第58話:勇者と彼女達の関係7

◆◆◆◆


「貴女は、昨日の道場の……。」


 ディアが声をかけると、目を丸くして振り返った。そして、苦虫を噛み締めたような心底嫌そうな顔をした。


「私はこれで。」


 彼女はジンロク爺さんに礼をすると、ディアのことを無視して、そそくさと立ち去ろうとする。ディアは、そんな彼女の手首を掴み引き止めた。


「ねえ貴女、ここで働いているの?」


 彼女はディアの手を振り払い鍛冶場から出ようとするが、ジンロク爺さんが制止し腹の奥に響く低い声で話した。


「お客様に失礼な態度をとるんじゃねぇ。せめて挨拶くらいしろ。」


 彼女は溜息を吐くと、観念したような表情を浮かべ我々に頭を下げた。


「ジンノ ツバキと申します。いつも、刀之陸の刀をありがとうございます。これからもよろしくお願いいたします。」


 彼女が頭を上げると、ジンロク爺さんが綺麗に整えられたツバキの髪の毛に手を当てて、髪の毛をくしゃくしゃとしながら再び頭を下げさせた。


「コイツは無愛想で失礼なバカだがよろしく頼む。」


 ツバキはジンロク爺さんの手を払いキッと睨みつける。そしてそのまま、何も言わずに鍛冶場を立ち去った。

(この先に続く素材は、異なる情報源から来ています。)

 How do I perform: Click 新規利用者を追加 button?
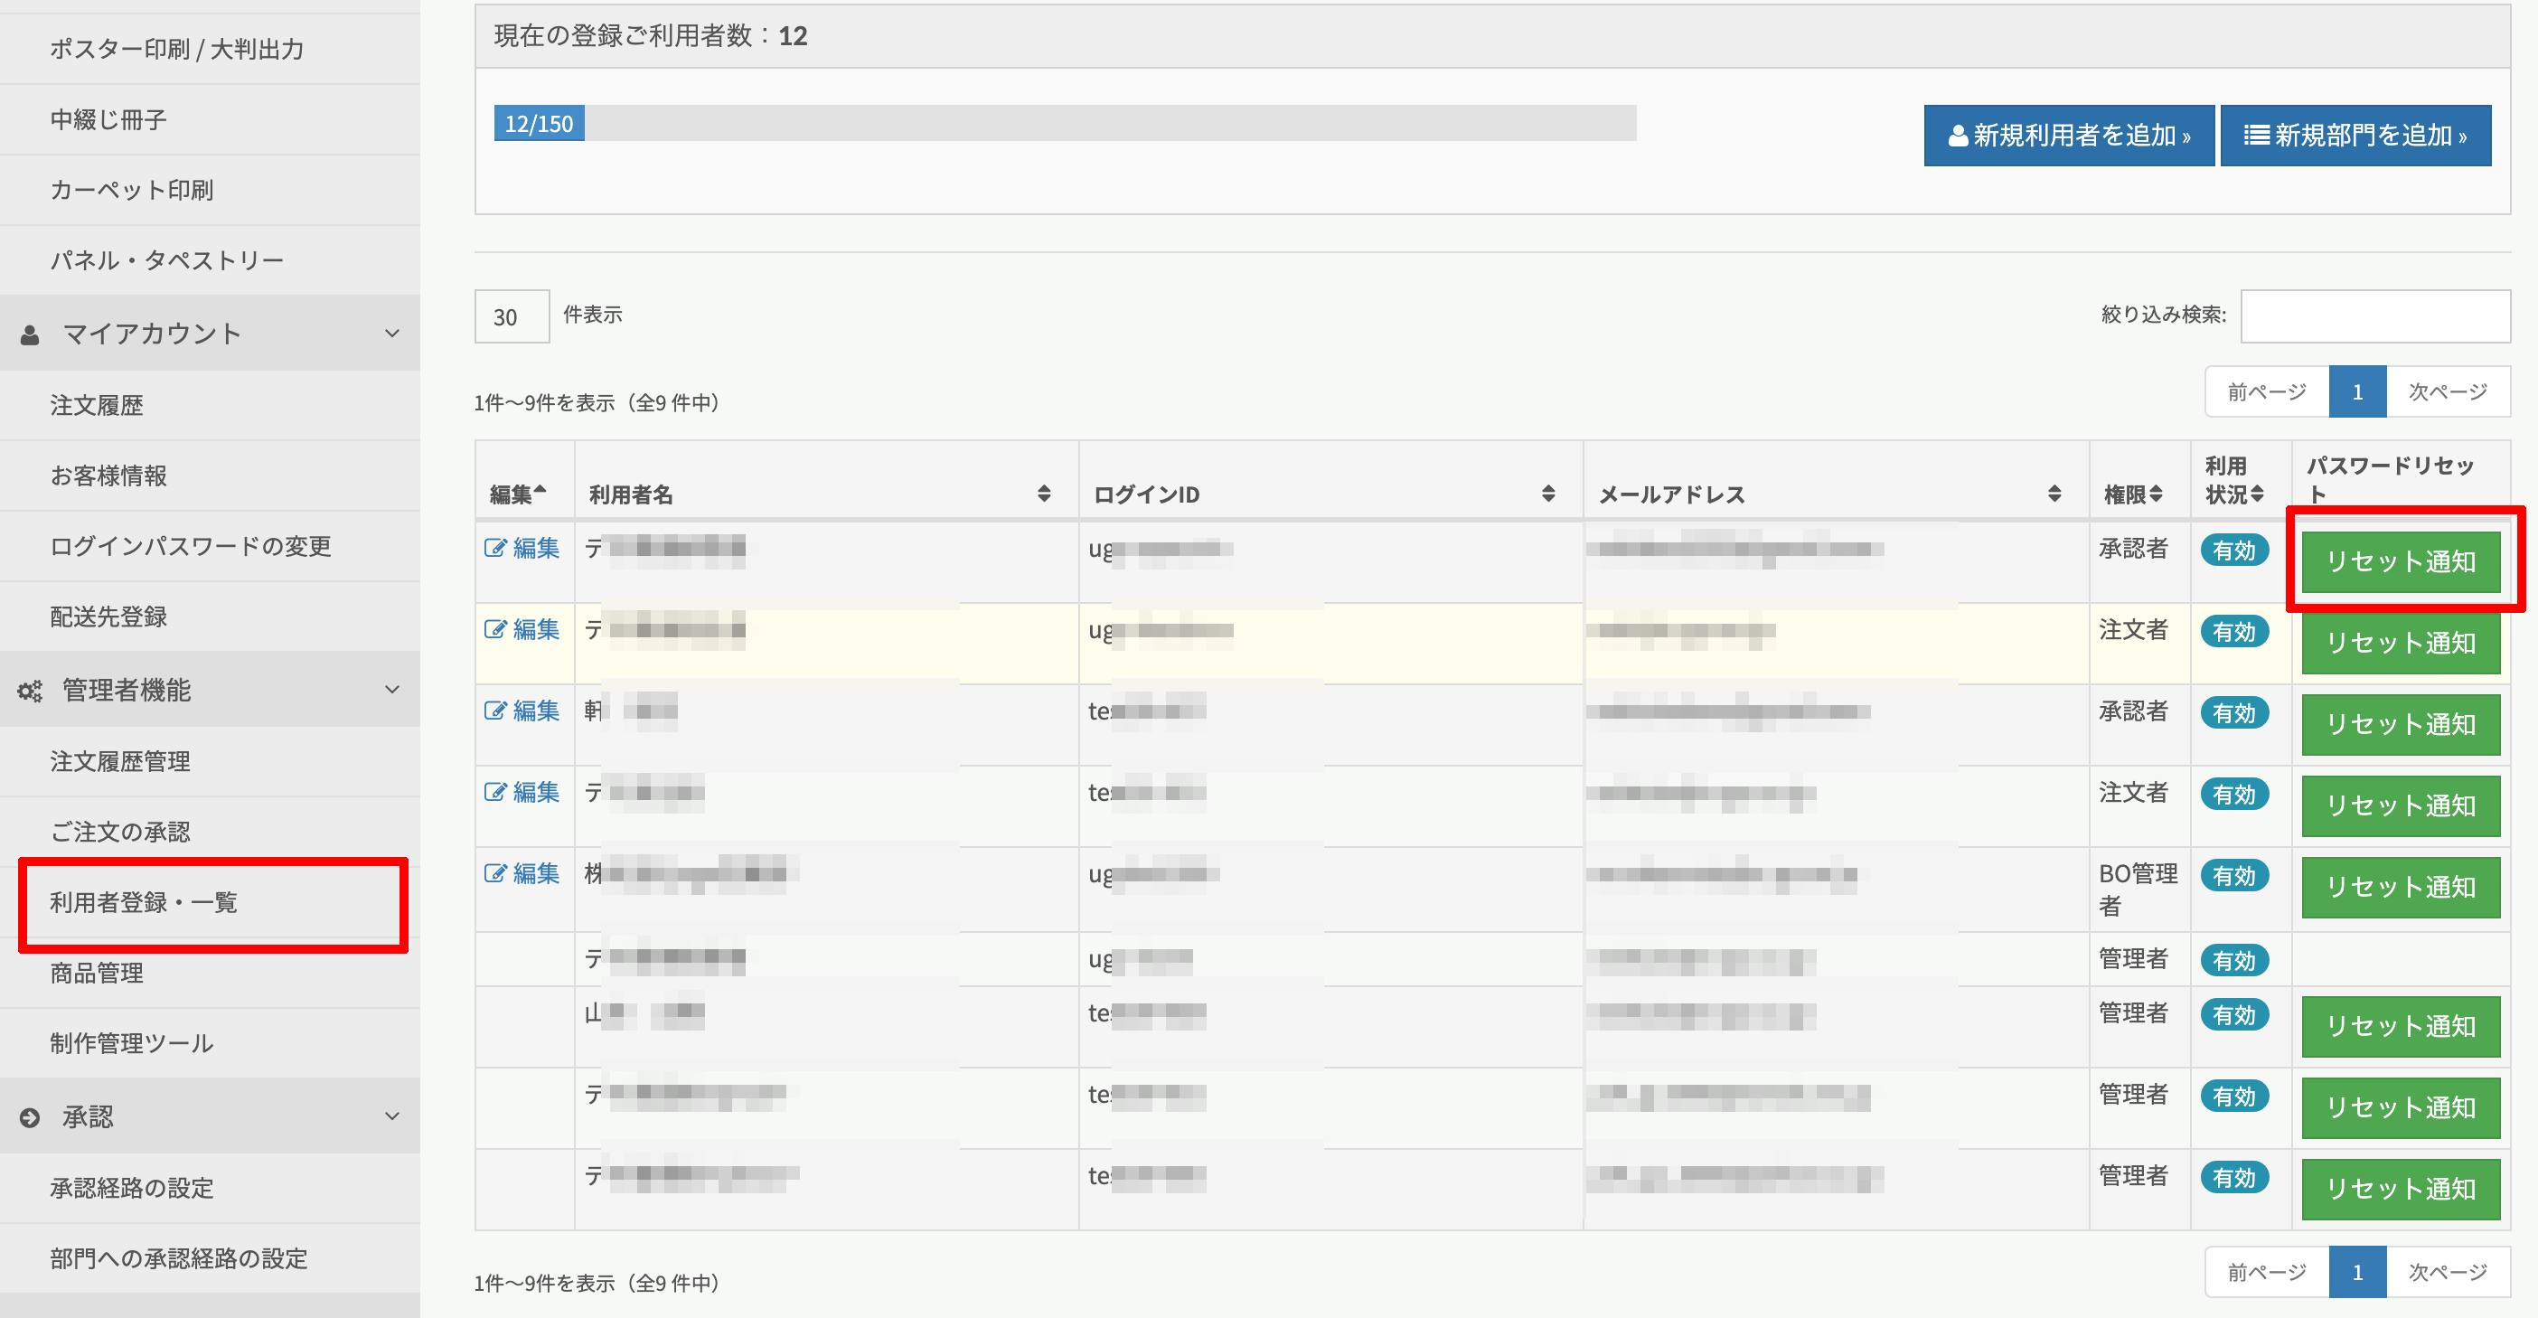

 ジンロク爺さんは寂しそうな瞳で彼女の背中を見送った。


「アイツの器量は悪かねぇんだが、どうも気が強くて仕方ねぇ。もうちっとだけ愛想よくすりゃあ良いのにな~」


「弁当屋ですか?」


 私の記憶をたどると、この鍛冶場の昼食は弁当屋を注文していた印象がある。弁当売の女性が毎日、大量の握り飯と少量のおかずを持ってきたはずだが……。

 

「アイツは俺の家に置いてやっている。ただで置いておくのもアレなんで、家事を全て任せているんだ。」


 思わず私の喉奥から「えっ!?」という声が出そうになる。リン姉を見ると、彼女も同じような反応をしている。

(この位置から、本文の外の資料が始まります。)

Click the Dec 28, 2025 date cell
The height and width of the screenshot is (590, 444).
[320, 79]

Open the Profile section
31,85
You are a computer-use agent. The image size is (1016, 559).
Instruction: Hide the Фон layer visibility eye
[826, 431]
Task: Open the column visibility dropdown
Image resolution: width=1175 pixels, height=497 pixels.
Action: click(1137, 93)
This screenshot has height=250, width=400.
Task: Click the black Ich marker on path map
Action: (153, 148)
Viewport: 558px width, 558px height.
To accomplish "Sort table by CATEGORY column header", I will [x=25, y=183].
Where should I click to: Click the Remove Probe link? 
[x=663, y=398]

 というのも、ジンロク爺さんは結婚をしておらず、子供も嫌いなタイプだ。


 私とリン姉が目配せをしていると、我々の反応に気がついたのか、ジンロク爺さんは話を始めた。


「おめぇら、俺がガキを受け入れるなんて意外だろう。なんせ、俺が1番驚いているんだからな。」


「ジンロク爺さんは、『子供なんて邪魔なだけだ』とか言いそうだったから……」


「ちげえねえな。俺は飯が食えて眠る場所があって、後は鉄を打つことが出来れば、後は何だっていいんだけどよ。」


 そんな話をしていると、ディアはジンロク爺さんのことを確かめるようにジッと見ていた。


「ジンロクさんは、ツバキちゃんとどんな関係なんですか?」


「もとは遠い親戚だ。」


「何でツバキちゃんをはジンロクさんの下で暮らしているんですか?」


「それはツバキの問題だからなあ……どうしても知りたければツバキから聞くべきだ。」


 なおもディアはジンロク爺さんを、ジッと見つめると、彼は観念したように、ディアをチラチラと見ながら大声で話す。


「ガキが鍛冶場でチョロチョロとされると鬱陶しい。だから空になったお重をツバキが取りに来る前に、誰か俺の家に届けてくれると助かるんだがなぁ……でも、ここの職人達は、みんな忙しいからなぁ。」


◆◆◆◆


 私とリン、そしてディアは1人3重ね、計9つ重ねの大きな空のお重を持ち、鍛冶場の裏の坂道を下る。


 坂道の勾配はかなりキツく、距離も長いため、ちょっとした山のようだ。3人は上手くバランスをとりながら歩く。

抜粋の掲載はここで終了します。